0

I have been trying to send emojis through post petitions to my server (python server-side) to store in a database. I get the full string and convert it to UTF-8, the problem is that some emojis are well sent and others throw an error on server-side Incorrect string value: '\\xF0\\x9F\\x8E\\xAE

I think this is because some emojis are converted to this %E2%9D%A4%EF%B8%8F on sending like ❤️, but others are converted to this %F0%9F%8E%AE like .

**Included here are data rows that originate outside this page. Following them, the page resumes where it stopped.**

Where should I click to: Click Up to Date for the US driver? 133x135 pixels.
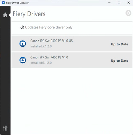(120, 44)
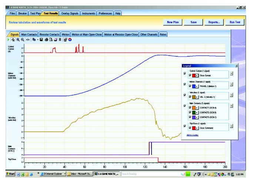This screenshot has width=253, height=183.
Task: Click the print icon in toolbar
Action: (46, 40)
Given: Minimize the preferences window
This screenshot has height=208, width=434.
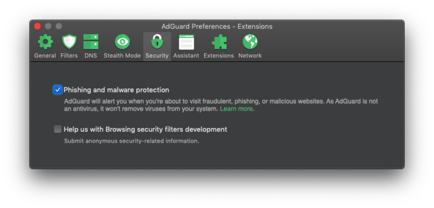Looking at the screenshot, I should coord(48,26).
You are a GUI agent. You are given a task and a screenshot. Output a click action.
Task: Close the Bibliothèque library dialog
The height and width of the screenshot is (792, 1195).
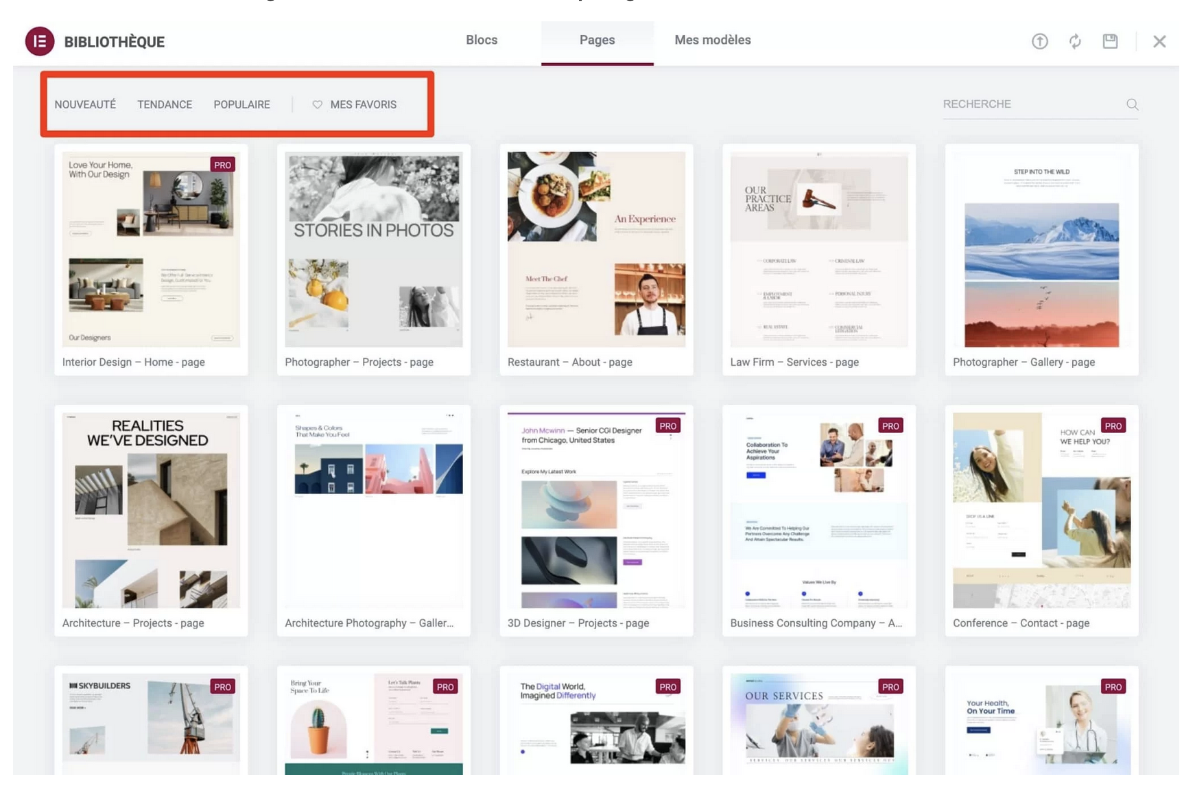(x=1159, y=41)
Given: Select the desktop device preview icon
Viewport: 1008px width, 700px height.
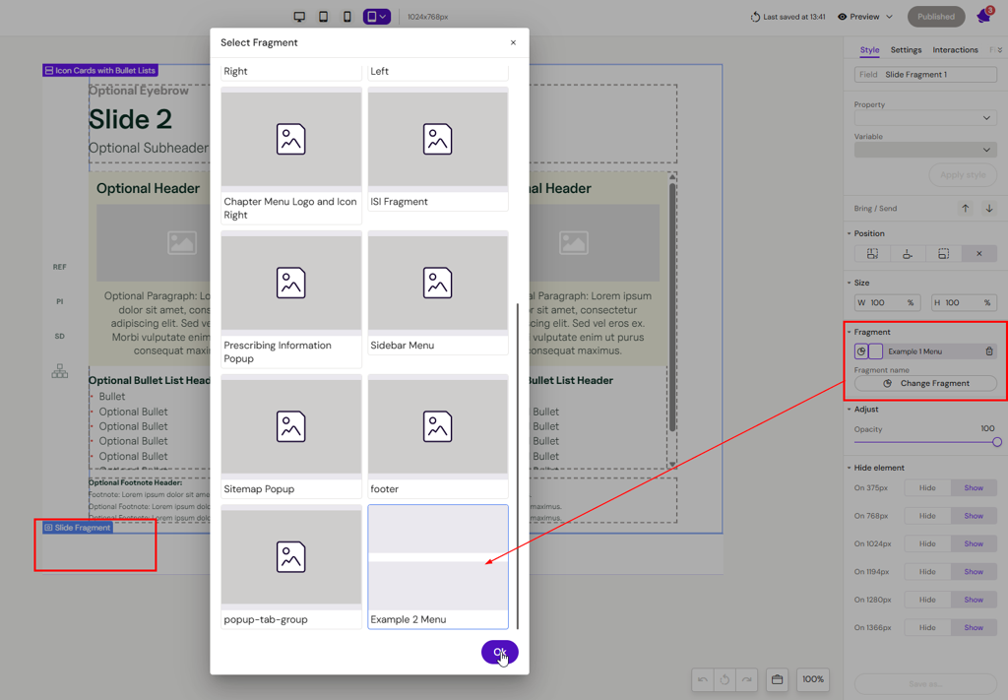Looking at the screenshot, I should click(299, 17).
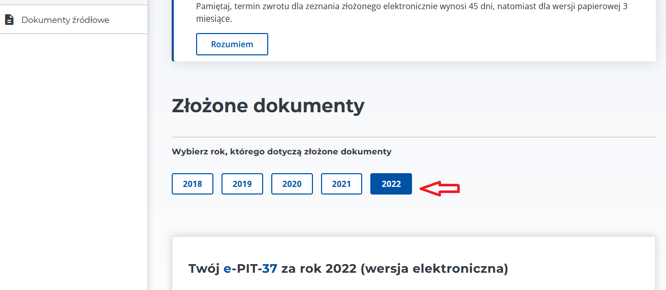
Task: Click the 'Wybierz rok' instruction label
Action: (x=281, y=151)
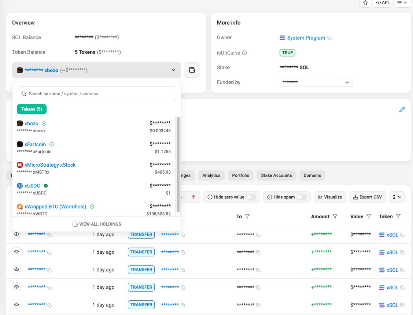This screenshot has height=315, width=413.
Task: Filter the Amount column
Action: pos(335,216)
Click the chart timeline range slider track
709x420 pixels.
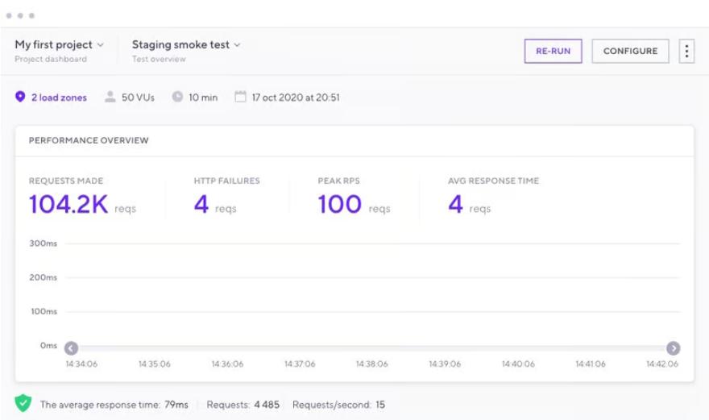(x=372, y=348)
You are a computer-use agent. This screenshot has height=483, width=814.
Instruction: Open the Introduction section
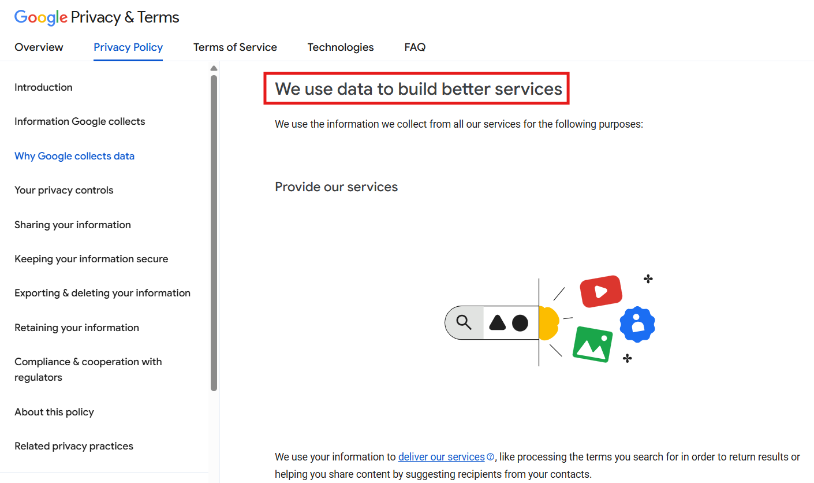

I have tested the petitions through postman and the red heart one works, but the others, with 4 codes don't and I see that error.

Here is some postman log capture enter image description here

And here is the error from Python django API

OperationalError at /api/addcomment
(1366, "Incorrect string value: '\\xF0\\x9F\\x8E\\xAE' for column 'text' at row 1")
Django Version: 2.2.5
Exception Type: OperationalError
Exception Value:    
(1366, "Incorrect string value: '\\xF0\\x9F\\x8E\\xAE' for column 'text' at row 1")
Exception Location: /var/www/vhosts/*/httpdocs/pythonvenv/lib/python3.5/site-packages/MySQLdb/connections.py in query, line 226
Python Executable:  /var/www/vhosts/*/httpdocs/pythonvenv/bin/python
Python Version: 3.5.2
Python Path:    
['/var/www/vhosts/*/httpdocs/pythonvenv/bin',
 '/var/www/vhosts/*/httpdocs/app/app',
 '/var/www/vhosts/*/httpdocs/app',
 '/var/www/vhosts/*/httpdocs',
 '/usr/share/passenger/helper-scripts',
 '/var/www/vhosts/*/httpdocs/pythonvenv/lib/python35.zip',
 '/var/www/vhosts/*/httpdocs/pythonvenv/lib/python3.5',
 '/var/www/vhosts/*/httpdocs/pythonvenv/lib/python3.5/plat-x86_64-linux-gnu',
 '/var/www/vhosts/*/httpdocs/pythonvenv/lib/python3.5/lib-dynload',
 '/usr/lib/python3.5',
 '/usr/lib/python3.5/plat-x86_64-linux-gnu',
 '/var/www/vhosts/*/httpdocs/pythonvenv/lib/python3.5/site-packages']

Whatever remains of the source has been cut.